Any company with an eye towards the future has already accepted the inevitability of omni channel distribution. While the "old ways" will remain viable for a while longer, the face of business is changing whether companies are on board or not. Omni-channel is, undeniably, a consumer-driven innovation, and, ultimately, consumers will have even greater control of the market in the future.
While there have been great strides in streamlining real-time technology that supports the transitioning market, there has also been one particularly troubling trend: stagnant hiring practices. Too many companies are focusing on the tech and forgetting the human beings needed to keep it running and evolving. Ideally, supply chain teams should be supplemented—and, perhaps, even eventually replaced—by that holy grail of employee demographics, the millennial.
Here's how you can make it happen.
Approach Target-Rich Environments
Millennials aren't snapping open the Sunday Times' classified ads over a cup of coffee when they seek out new job opportunities. They're talking to friends and family, putting out feelers, searching the tweets and status updates of their ideal employers and, in general, are looking for an "in" for their resume. Froenetics' Jennifer Hart Yim emphasizes that social media is an excellent place to find candidates—the proactive nature and tech savvy of any catches here already puts these individuals a few quality steps ahead of the traditional resume cattle calls. Universities offering supply chain programs are another ideal place to seek out new hires—not only are these potentials highly trained in their future job duties, they're more likely to be up-to-date on newer technologies than job-seekers a few years removed from classes.
Make Your Positions Attractive
As writer Kate Lee points out in another article for Froenetics, there isn't a lot of inherent wow factor in supply chain industry jobs.
Where a benefits package and competitive salary used to be sufficient lure for highly qualified professionals in the operations and fulfillment industry, the modern supply chain team member wants more personal satisfaction at the end of the day. Emphasizing aspects such as the volume of products moved, the breadth of customers served or exciting expansion plans for the future will add vital prestige to your job offerings. Brand loyalty, workplace camaraderie, goal incentives and other "brag worthy" factors can also contribute to the beneficial working image you're trying to convey to your candidates.

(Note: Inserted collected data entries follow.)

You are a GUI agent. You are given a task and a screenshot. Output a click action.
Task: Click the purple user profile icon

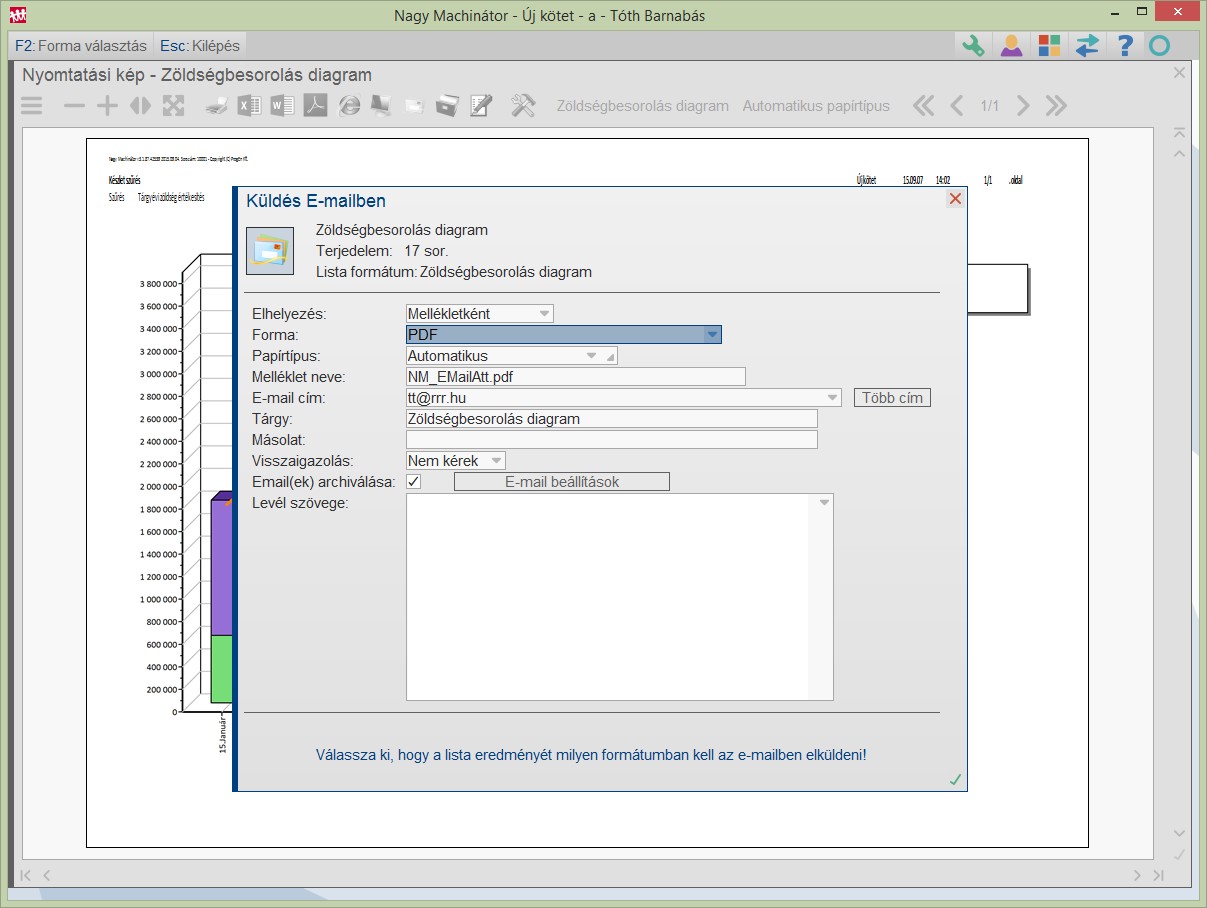click(1011, 46)
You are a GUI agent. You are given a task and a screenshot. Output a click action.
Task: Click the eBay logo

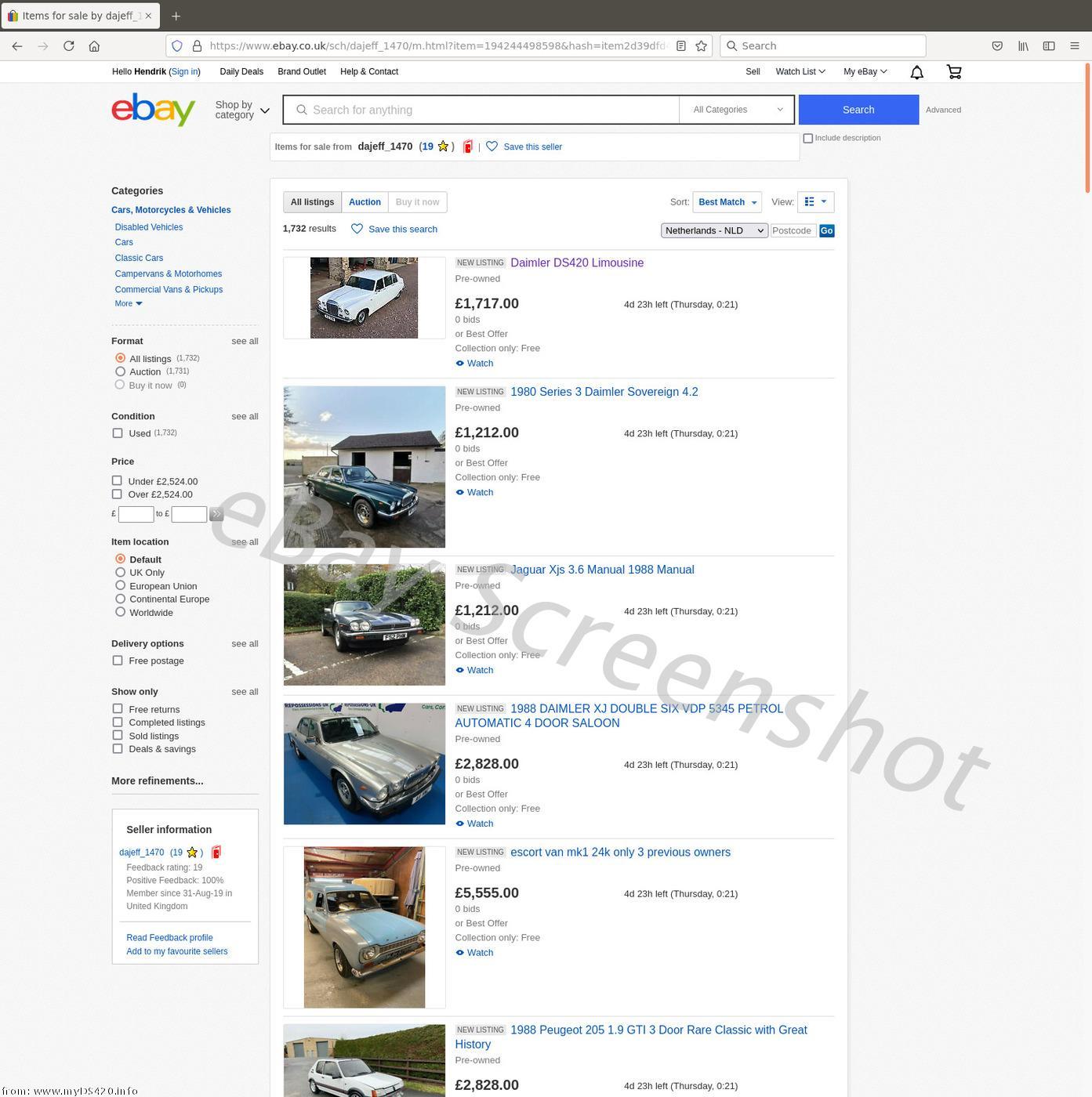pos(153,110)
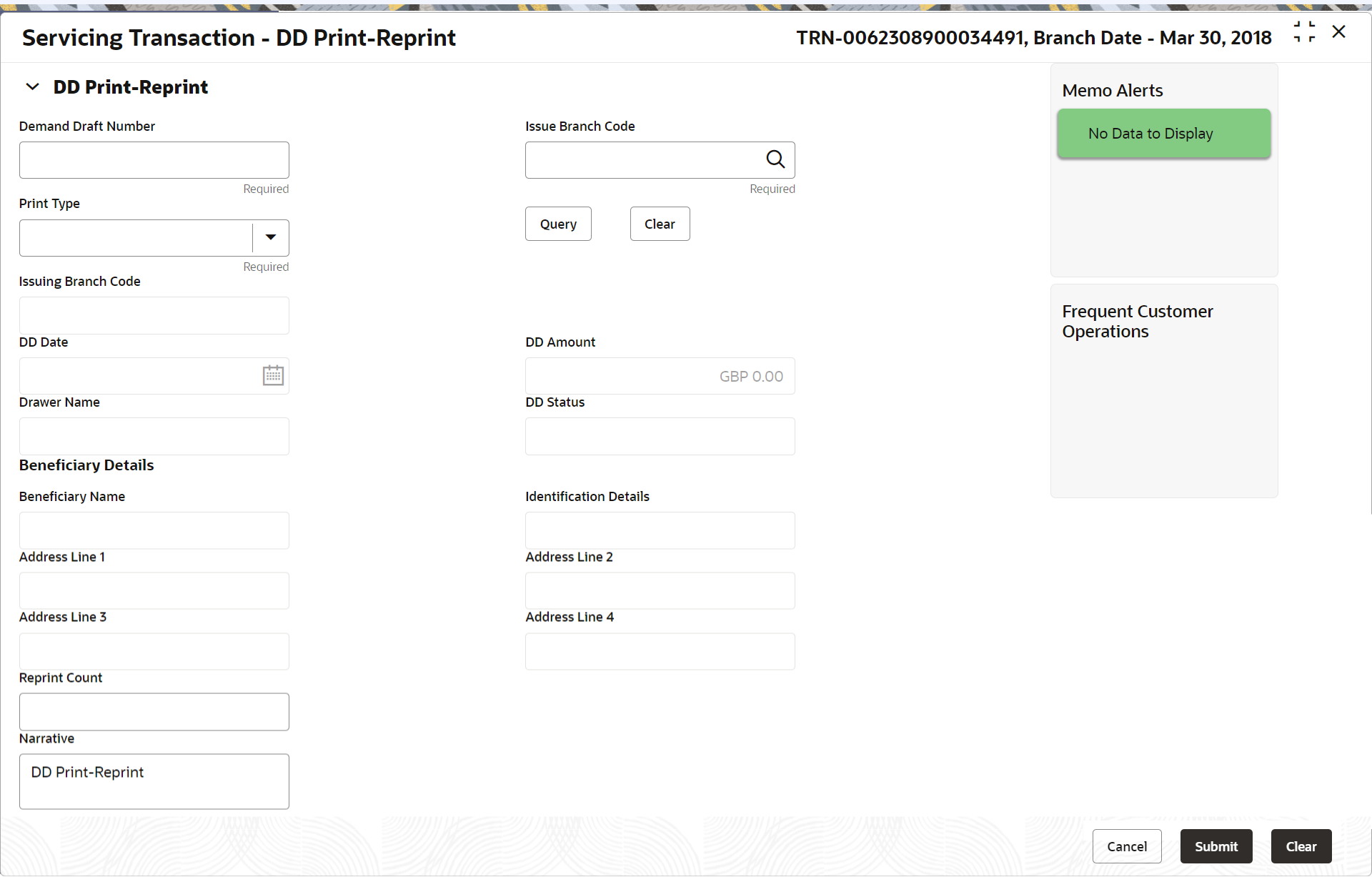The width and height of the screenshot is (1372, 877).
Task: Click the calendar icon for DD Date
Action: 272,375
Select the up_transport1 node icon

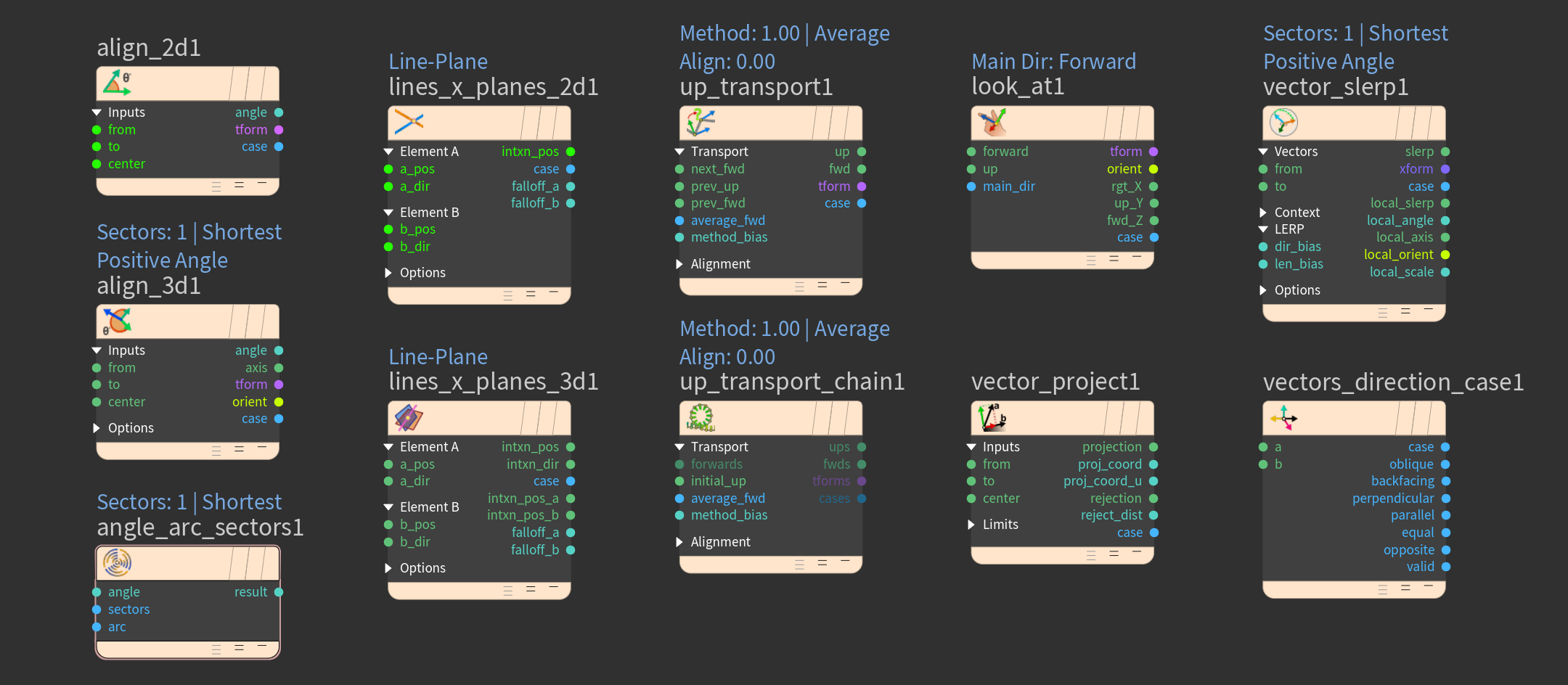click(x=701, y=123)
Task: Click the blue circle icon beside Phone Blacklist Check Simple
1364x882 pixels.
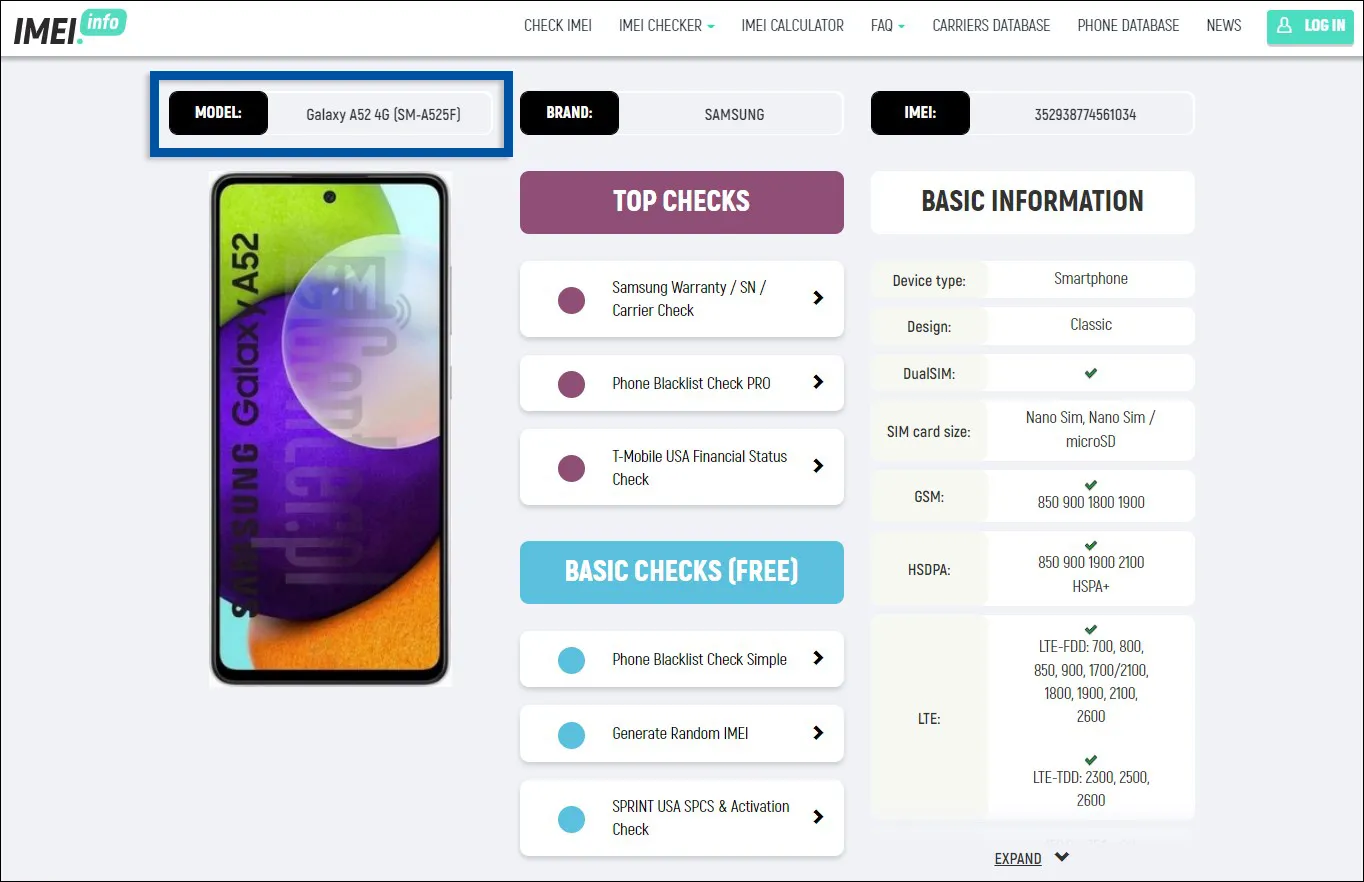Action: (571, 659)
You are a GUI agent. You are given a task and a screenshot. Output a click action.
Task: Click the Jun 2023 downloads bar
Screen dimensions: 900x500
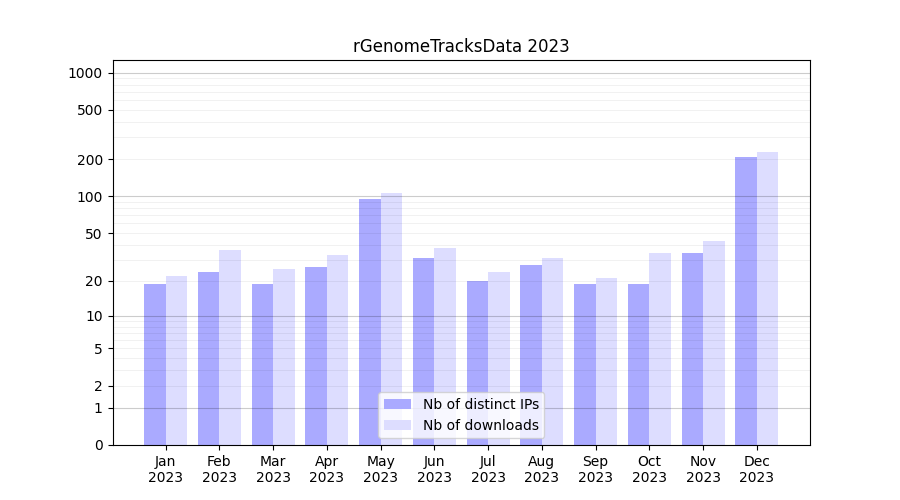(x=445, y=346)
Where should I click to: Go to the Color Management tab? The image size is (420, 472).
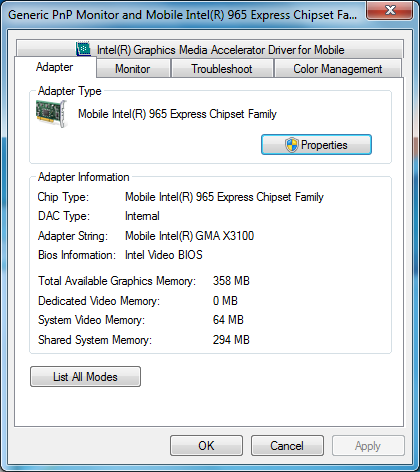point(338,69)
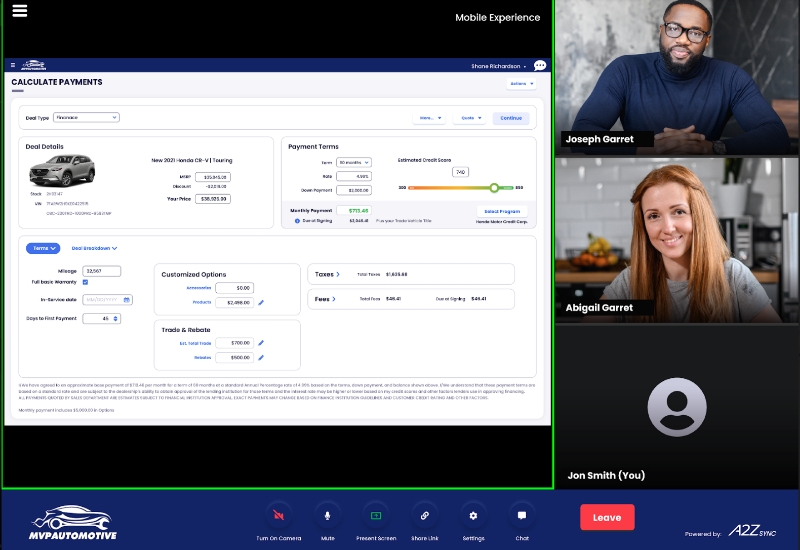Open the Term months dropdown

click(354, 162)

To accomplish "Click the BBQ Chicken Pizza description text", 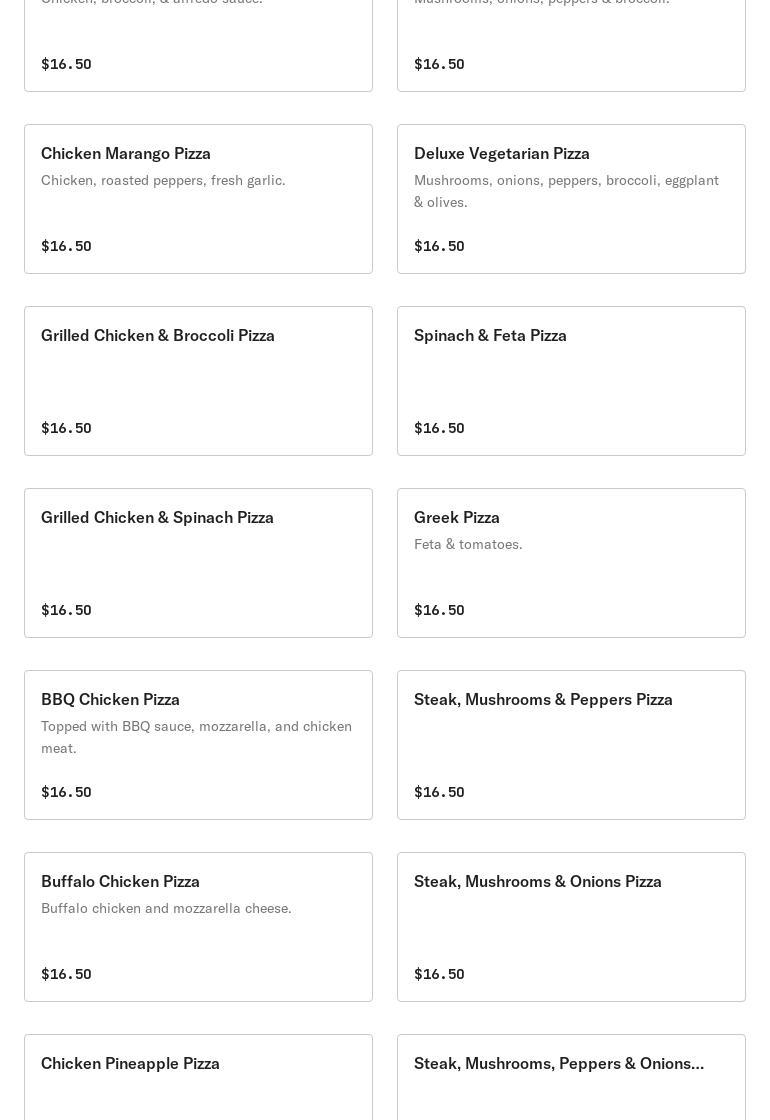I will [196, 737].
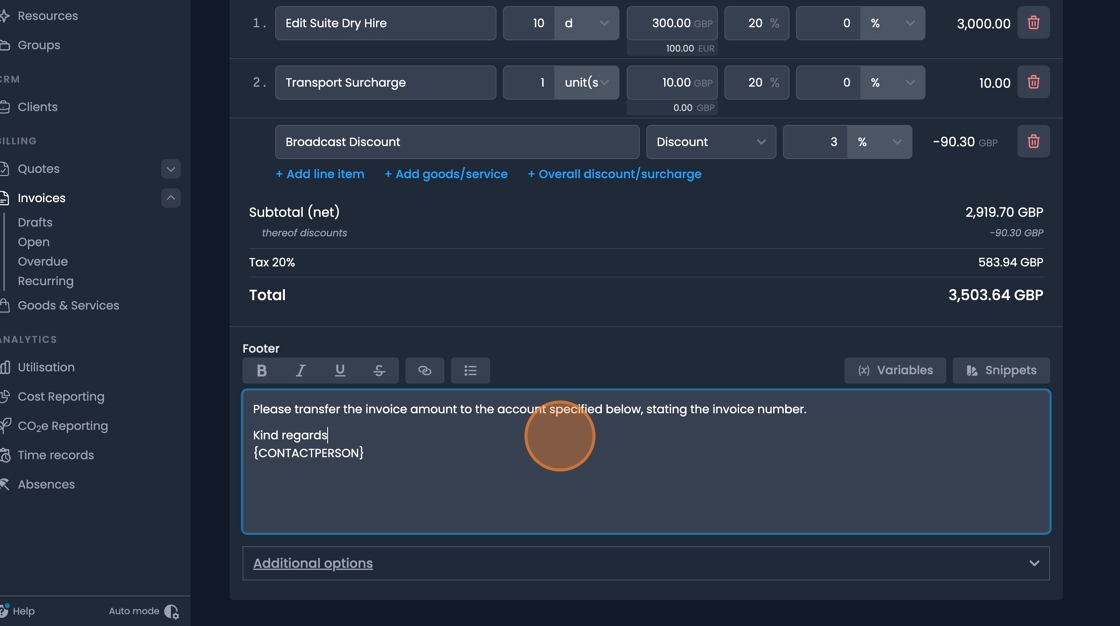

Another aspect of making your workplace needs a little more alluring is in providing a tough, yet solvable, challenge. No one wants to watch widgets stream by on an assembly line all day, they want problems to solve and efficiency goals to hit. Providing a real, open-ended quandary and asking potential job candidates how they would tackle it will tell you a great deal about the interviewee.
In the past, unique hypothetical scenarios were used to determine though processes, such as the infamous Google interview questions, but most millennials are already familiar with these tactics, and will head straight for the "right" answer instead of the instinctual one. Instead, present a unique, straightforward yet troublesome issue that has popped up in your supply chain in the past and has since been solved. The challenge of a job-specific problem will definitely pique their interest—at least if they're the type of employee you'd like to bring in.
Make no mistake—an infusion of new, forward-facing millennial talent is going to be an efficiency must-have in the near future. If you aren't already putting these motivated professionals on the rungs of your hierarchy ladder, there's never been a better time to start. In some cases, even a single diversely-qualified hire can be enough to help move your omni-channel distribution forward.
Business is moving inexorably towards omni-channel. Who do you want at your helm?